Ahora que van cayendo las primeras nieves, me vienen a la cabeza mis primeras vacaciones blancas. ¡Y qué recuerdos!… Ya desde pequeñito apuntaba maneras. Debía de andar yo por los diez años, cuando mis padres me anunciaron, un miércoles, que nos íbamos de fin de semana a la nieve. Me alegré una barbaridad.

Pero llegó el viernes y me llevé el primer chasco: no íbamos a ir a Baqueira Beret. Yo, que había fantaseado los dos días que nos separaban del ansiado “finde” con conocer a las Infantas –entonces, en los ochenta, Cristina de Borbón era mi mujer ideal y Elena era… bueno, era-, mientras auxiliaba a Don Juan Carlos de su enésima lesión de esquí.
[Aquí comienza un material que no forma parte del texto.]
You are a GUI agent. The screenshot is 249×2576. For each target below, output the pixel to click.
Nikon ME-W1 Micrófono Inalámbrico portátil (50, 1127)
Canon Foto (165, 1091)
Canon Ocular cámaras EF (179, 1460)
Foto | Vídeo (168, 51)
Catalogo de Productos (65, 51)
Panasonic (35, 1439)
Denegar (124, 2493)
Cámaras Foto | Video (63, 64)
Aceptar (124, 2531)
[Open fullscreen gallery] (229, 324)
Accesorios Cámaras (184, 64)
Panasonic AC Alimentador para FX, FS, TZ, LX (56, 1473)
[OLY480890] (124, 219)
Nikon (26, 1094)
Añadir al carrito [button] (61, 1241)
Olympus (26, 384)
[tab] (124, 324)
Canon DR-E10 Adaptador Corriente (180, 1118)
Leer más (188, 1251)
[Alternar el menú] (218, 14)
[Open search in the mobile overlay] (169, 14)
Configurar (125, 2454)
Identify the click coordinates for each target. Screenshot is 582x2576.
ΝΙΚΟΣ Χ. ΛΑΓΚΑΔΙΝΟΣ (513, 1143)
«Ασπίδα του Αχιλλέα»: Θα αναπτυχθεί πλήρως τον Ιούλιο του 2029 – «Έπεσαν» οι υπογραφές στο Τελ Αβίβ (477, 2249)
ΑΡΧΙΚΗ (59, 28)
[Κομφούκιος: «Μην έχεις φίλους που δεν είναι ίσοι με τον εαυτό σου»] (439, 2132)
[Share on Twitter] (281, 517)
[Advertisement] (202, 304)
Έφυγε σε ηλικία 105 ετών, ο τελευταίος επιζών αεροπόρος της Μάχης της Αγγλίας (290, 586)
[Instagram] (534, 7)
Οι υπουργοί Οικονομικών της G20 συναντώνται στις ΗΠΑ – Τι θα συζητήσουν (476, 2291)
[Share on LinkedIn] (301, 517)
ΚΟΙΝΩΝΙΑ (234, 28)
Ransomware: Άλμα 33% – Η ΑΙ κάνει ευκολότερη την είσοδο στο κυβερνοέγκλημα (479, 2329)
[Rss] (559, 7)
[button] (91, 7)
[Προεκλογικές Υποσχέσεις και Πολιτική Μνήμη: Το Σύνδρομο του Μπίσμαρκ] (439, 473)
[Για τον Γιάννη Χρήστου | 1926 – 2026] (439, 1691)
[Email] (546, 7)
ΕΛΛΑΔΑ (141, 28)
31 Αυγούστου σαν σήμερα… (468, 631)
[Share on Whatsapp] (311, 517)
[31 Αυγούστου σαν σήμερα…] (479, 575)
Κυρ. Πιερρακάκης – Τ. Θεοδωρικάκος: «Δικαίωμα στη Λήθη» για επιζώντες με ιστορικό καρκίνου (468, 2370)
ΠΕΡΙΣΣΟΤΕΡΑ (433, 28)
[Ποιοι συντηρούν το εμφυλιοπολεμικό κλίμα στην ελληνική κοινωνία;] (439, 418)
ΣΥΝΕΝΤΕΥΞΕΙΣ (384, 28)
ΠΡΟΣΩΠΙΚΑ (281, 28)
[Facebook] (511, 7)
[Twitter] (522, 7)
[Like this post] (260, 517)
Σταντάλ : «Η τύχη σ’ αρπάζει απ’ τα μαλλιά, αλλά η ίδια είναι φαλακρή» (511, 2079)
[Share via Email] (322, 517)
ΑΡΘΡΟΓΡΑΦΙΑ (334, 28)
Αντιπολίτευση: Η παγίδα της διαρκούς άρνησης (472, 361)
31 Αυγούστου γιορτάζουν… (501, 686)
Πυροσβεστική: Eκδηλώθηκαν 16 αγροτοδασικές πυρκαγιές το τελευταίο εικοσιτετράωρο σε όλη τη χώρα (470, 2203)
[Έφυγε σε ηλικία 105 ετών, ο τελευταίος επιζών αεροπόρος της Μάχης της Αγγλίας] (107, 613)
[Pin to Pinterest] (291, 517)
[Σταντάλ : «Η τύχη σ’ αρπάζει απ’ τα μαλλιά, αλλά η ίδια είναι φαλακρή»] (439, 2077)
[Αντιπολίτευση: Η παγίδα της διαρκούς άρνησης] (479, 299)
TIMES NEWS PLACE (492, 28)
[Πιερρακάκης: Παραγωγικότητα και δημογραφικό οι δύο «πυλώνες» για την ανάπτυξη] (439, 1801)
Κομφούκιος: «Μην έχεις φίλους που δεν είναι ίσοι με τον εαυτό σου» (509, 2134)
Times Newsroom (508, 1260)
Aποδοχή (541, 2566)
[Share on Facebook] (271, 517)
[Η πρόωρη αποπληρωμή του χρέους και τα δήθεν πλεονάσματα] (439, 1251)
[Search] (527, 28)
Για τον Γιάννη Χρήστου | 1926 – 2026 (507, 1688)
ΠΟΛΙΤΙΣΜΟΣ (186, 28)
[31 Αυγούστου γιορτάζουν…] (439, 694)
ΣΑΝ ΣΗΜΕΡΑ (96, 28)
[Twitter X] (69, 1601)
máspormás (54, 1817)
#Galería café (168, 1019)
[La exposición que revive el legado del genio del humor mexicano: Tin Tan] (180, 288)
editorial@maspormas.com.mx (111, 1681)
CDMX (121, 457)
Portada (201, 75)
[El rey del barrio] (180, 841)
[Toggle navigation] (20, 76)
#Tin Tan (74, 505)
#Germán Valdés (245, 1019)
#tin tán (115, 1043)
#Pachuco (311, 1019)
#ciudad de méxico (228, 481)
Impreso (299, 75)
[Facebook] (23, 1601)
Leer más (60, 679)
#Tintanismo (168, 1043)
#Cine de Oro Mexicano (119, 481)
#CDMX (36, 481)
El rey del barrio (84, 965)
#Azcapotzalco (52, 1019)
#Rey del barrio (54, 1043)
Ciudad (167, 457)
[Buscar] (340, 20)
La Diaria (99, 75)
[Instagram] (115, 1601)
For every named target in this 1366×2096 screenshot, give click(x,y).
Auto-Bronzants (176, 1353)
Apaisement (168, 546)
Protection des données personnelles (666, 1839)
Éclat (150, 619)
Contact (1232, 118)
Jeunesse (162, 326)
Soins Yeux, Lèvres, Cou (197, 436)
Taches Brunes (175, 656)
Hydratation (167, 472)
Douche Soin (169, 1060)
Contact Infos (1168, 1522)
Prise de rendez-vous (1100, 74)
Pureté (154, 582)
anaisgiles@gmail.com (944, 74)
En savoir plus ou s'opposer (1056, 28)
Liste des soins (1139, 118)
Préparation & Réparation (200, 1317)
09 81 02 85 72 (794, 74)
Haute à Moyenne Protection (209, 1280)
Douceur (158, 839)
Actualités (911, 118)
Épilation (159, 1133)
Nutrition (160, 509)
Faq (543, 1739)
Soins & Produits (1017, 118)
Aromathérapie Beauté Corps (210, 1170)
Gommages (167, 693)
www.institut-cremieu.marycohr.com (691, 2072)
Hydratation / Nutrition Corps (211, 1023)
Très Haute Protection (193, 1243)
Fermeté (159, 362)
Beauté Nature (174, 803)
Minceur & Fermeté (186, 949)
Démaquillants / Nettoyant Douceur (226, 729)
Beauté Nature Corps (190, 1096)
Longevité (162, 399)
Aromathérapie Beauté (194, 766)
Las desventuras de un dominguero (IV)

En fin. Lástima. Pero no iba a dejar que el no conocer a mi mujer ideal me desanimara… ¡Que me iba a la nieve! Cuando llegamos, ya había anochecido, de modo que mi padre decidió que sería buena idea cenar y dormirnos pronto.

Los excesos se pagan

En cuanto a la primera parte, sin problema: como a mi padre le gustaba hacer los viajes del tirón, por si acaso el SETA Parda que conducía se paraba y no volvía a arrancar, me quedé sin merienda. Cené como el pequeño salvaje que estaba hecho.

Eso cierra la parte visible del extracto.